What is Von Willebrand disease?

Answer 61

• most common inherited bleeding disorder that is caused by a deficiency or dysfunction of von Willebrand factor (platelet adhesion and blood clotting).
• autosomal dominant
• symptoms: frequent nosebleeds, excessive bleeding after injury or surgery, heavy menstrual bleeding, and easy bruising
• treatment: desmopressin (DDAVP) or clotting factor concentrates ( w/ VWF & factors VIII or IX).
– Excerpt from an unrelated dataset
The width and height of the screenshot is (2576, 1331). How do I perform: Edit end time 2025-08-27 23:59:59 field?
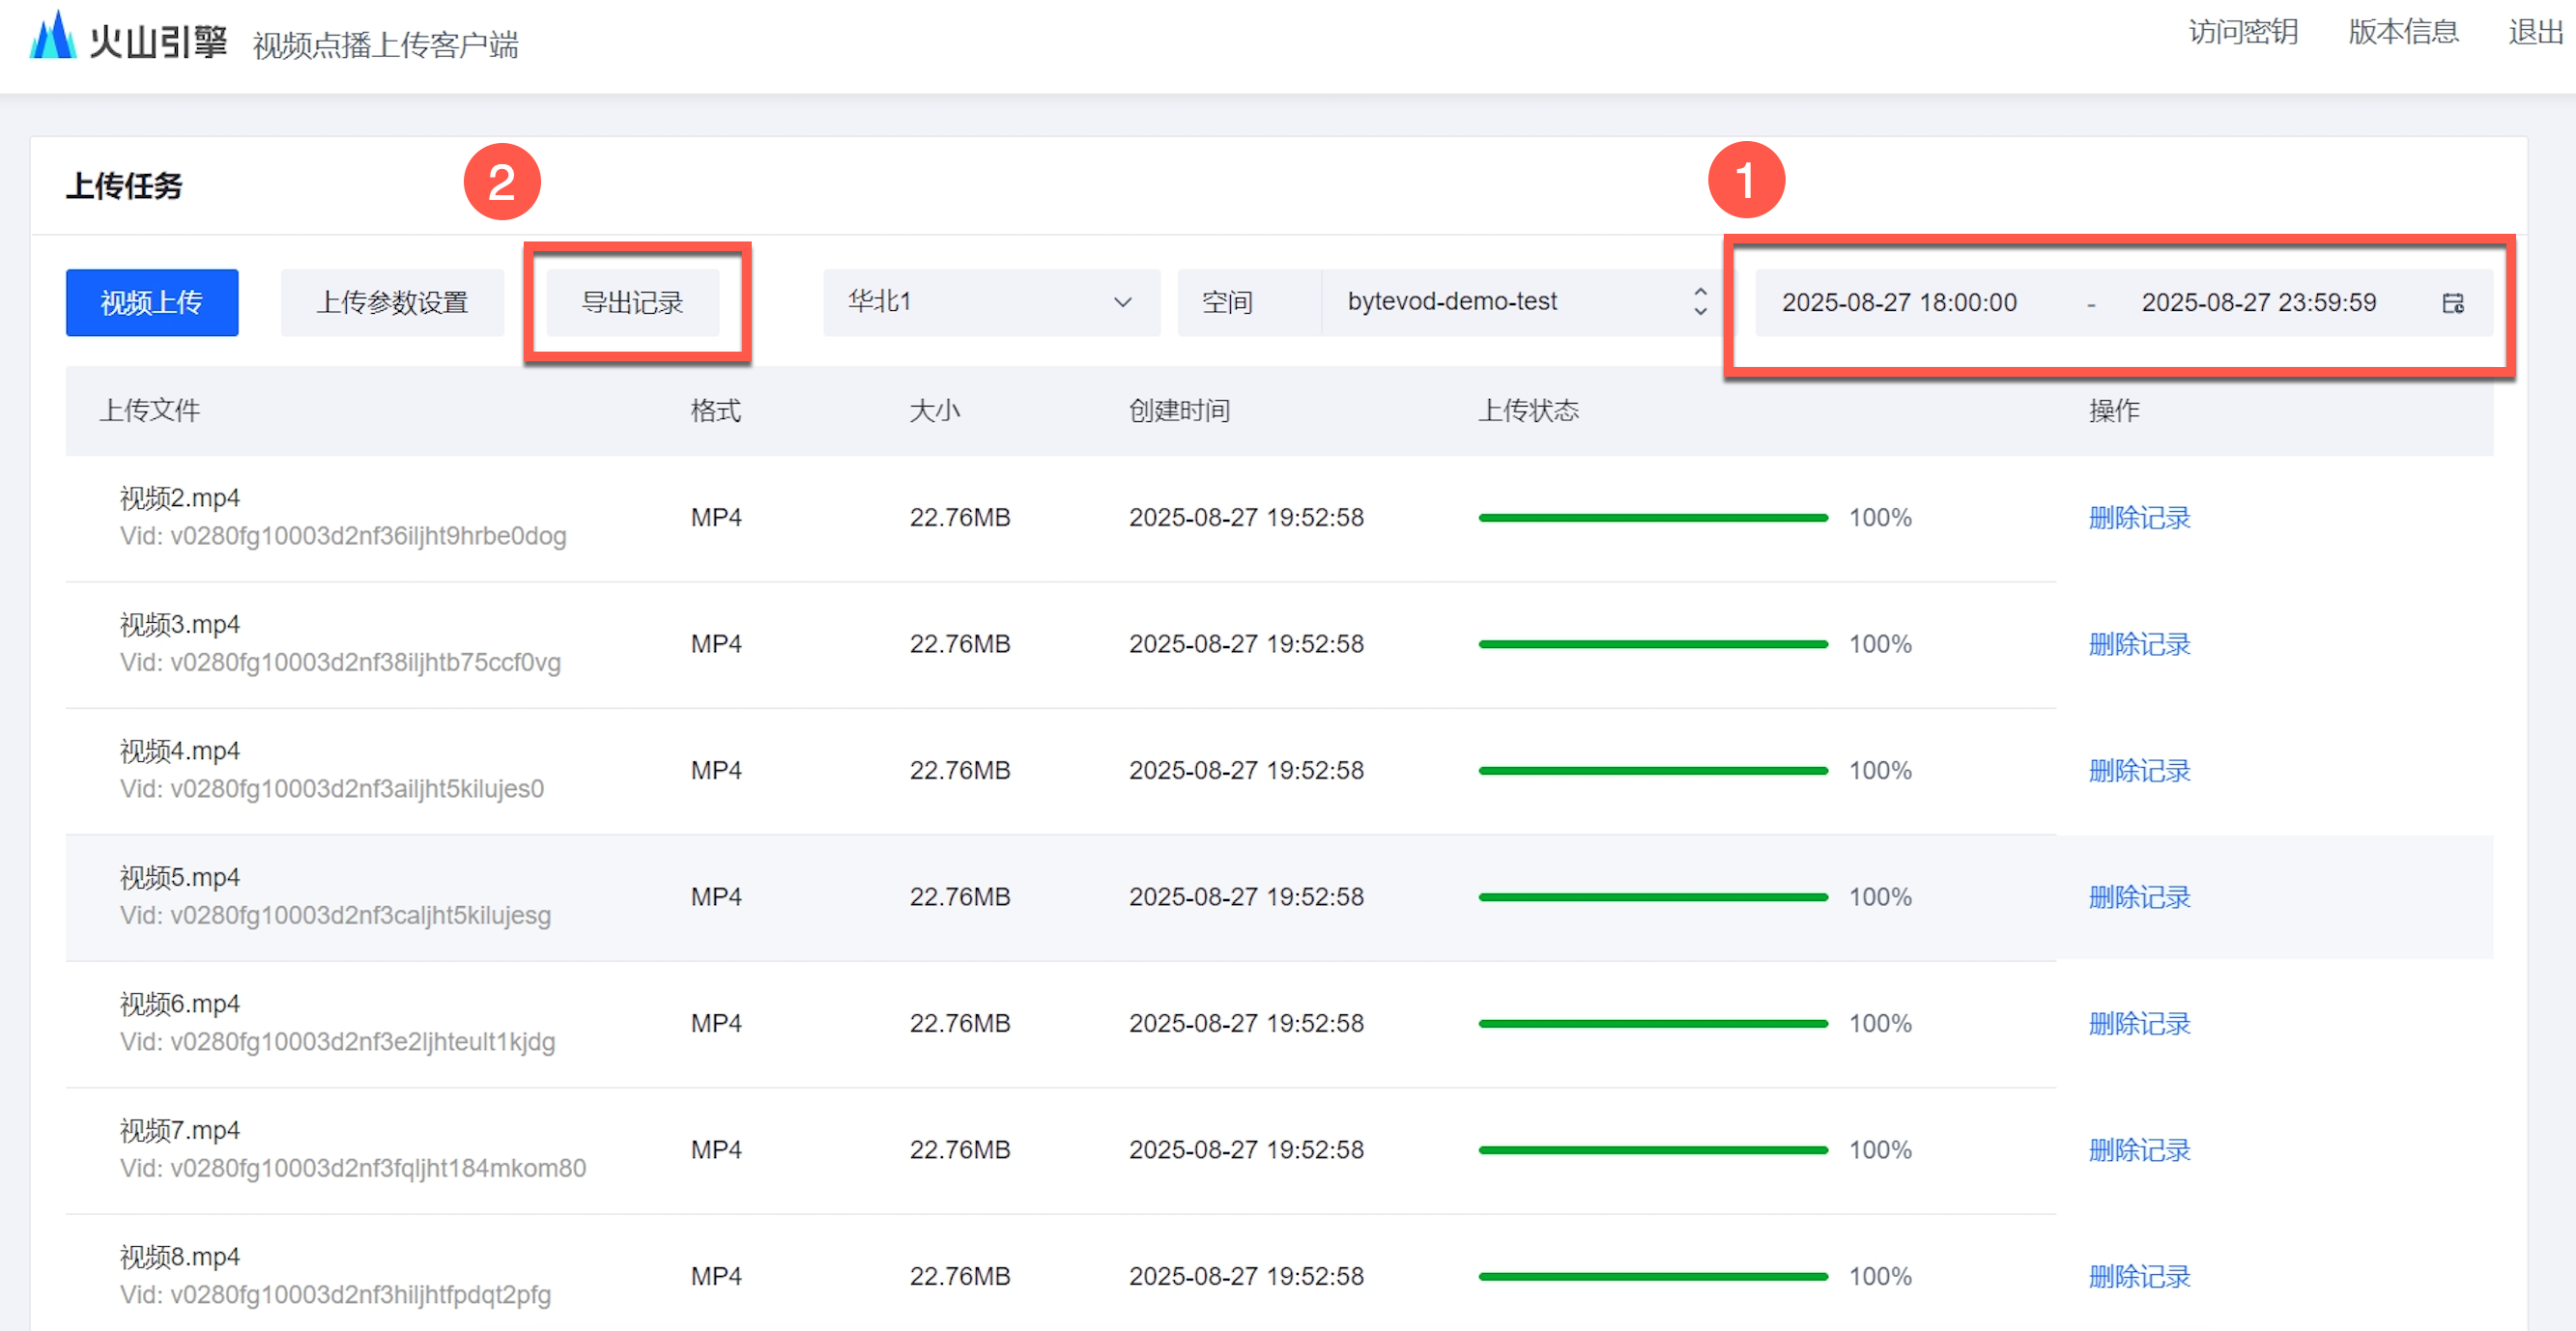pyautogui.click(x=2258, y=302)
In some cases, oral contraceptives or other hormonal treatments may be used to reduce menstrual bleeding.

Question 62

When measuring APTT, what is used (reagents, anticoagulant)?

Answer 62

• Contact Activators: Kaolin , silica or ellagic gel
• reagents used: platelet poor plasma (PPP), kaolin, phospholipid, calcium chloride
• trisodium citrate is used as the anticoagulant

Question 63

What is the normal time range and control for measuring APTT?

Answer 63

normal time: 30-34 s
control: +/- 6 seconds

Question 64

What does a prolonged APTT indicate?

Answer 64

• Coagulation Factor Deficiency : VIII (haemophilia A, vWD) , IX ( Haemophilia B) , XI , XII, II, X , V , I
• liver disease
• circulating anticoagulant
• Disseminated Intravascular Coagulation (DIC)
  note: used to monitor wafarin therapy, heparin therapy

Question 65

When measuring PT what is added?

Answer 65

Reagents :
- Platelet Poor Plasma (PPP)
- CaCl
- Thromboplastin
- lipids (textbook)
note: trisodium citrate is used

Question 66

What is the normal time range and control for PT?

Answer 66

• normal time: 12-14 s
• range: +/- 4 secs

Question 67

What does a prolonged PT indicate?

Answer 67

• Deficiency of Vit K dependent factors (II, VII , IX , X)
• Warfarin (inhibits Vit K dependent factors)
• liver disease
• factor VII deficiency
• disseminated intravascular coagulation (DIC)
• common factor pathway deficiency
  note: used in warfarin therapy

Question 68

When measuring TT what is added?

Answer 68

• Platelet poor plasma (PPP)
• diluted bovine thrombin
  note: trisodium citrate is used

Question 69

What is the normal time range and control for TT?

Answer 69

• normal time: 8-12 s
• control: +/- 2 s

Question 70

What does a prolonged TT indicate?

Answer 70

• Hypofibrinogenaemia (DIC)
• Raised concentrations of fibrinogen degradation products (FDP); (DIC , liver disease)
• Heparin (interferes with the thrombin-fibrinogen reaction)
• Dysfibrinogenaemia
• Hypoalbuminaemia
  note: used to monitor heparin therapy

Question 71

What do D-dimers indicate?

Answer 71

• thrombus formation (DVT, PE, MI)
• DIC
• can also be elevated in conditions such as inflammation, infection, and pregnancy
• D-dimers are produced from fibrinolysis (when clots r broken down)

Question 72

What is DIC?

Answer 72

• disseminated intravascular coagulation
• the body’s normal clotting mechanism becomes overactive, leading to the formation of small blood clots within blood vessels throughout the body.
• These clots can obstruct blood flow to organs and tissues, leading to organ damage and dysfunction.